» **Task details**
Collect all lines from the records below that include the word "computer".

Stored data:
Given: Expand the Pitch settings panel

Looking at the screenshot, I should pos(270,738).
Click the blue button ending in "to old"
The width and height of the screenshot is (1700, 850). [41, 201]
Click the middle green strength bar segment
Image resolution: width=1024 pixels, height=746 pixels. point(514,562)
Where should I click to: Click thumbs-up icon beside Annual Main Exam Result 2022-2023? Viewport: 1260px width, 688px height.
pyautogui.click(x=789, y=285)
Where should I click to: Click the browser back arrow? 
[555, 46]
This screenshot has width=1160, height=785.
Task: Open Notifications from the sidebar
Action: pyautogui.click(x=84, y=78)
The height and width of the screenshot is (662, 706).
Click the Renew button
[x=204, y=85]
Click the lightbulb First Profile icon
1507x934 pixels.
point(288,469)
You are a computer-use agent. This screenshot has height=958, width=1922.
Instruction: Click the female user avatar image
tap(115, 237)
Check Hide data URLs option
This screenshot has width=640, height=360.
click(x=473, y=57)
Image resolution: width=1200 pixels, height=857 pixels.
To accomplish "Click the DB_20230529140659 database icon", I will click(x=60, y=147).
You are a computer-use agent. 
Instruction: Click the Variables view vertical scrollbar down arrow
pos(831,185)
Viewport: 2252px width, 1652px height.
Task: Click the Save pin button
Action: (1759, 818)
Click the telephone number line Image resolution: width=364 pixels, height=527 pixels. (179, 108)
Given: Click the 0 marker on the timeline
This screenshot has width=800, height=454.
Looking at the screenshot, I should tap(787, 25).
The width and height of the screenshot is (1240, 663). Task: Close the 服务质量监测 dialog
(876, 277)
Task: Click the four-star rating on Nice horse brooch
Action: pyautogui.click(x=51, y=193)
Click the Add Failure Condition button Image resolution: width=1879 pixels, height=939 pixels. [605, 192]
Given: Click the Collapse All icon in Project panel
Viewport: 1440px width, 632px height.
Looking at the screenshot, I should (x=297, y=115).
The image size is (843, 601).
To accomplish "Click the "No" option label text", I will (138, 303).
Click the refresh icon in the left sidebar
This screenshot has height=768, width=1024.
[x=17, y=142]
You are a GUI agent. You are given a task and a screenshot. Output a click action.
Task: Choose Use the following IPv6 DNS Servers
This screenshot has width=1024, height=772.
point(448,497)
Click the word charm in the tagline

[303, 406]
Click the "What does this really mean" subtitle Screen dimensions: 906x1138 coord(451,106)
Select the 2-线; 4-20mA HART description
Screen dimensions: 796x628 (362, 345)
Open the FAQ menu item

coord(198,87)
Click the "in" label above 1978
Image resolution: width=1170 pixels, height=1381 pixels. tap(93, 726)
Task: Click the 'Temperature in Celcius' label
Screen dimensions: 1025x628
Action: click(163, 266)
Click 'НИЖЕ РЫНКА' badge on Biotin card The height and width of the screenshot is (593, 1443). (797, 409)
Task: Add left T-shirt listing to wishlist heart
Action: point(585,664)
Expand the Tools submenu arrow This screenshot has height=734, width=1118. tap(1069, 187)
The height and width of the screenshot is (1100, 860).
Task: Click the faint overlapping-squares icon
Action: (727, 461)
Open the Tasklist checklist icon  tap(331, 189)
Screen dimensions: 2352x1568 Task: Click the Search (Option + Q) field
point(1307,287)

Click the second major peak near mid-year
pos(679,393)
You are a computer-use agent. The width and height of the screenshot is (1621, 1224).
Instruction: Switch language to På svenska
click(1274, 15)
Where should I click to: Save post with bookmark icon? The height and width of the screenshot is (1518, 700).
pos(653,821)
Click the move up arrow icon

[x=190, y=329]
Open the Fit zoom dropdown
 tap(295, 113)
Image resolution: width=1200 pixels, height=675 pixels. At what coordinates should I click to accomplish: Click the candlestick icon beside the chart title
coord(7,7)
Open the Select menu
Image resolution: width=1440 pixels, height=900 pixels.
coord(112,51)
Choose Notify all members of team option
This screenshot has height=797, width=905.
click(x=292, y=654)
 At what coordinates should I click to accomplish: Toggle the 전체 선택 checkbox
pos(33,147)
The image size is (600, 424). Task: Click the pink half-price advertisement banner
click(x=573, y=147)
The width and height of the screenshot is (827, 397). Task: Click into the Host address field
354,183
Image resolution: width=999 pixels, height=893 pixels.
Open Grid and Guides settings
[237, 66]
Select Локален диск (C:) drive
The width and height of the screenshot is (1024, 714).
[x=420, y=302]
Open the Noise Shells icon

» **Result of this task**
You are a computer-use agent. This screenshot has height=958, width=1922.
You are a computer-use agent. 
You are a computer-use agent. The width and height of the screenshot is (1621, 1224).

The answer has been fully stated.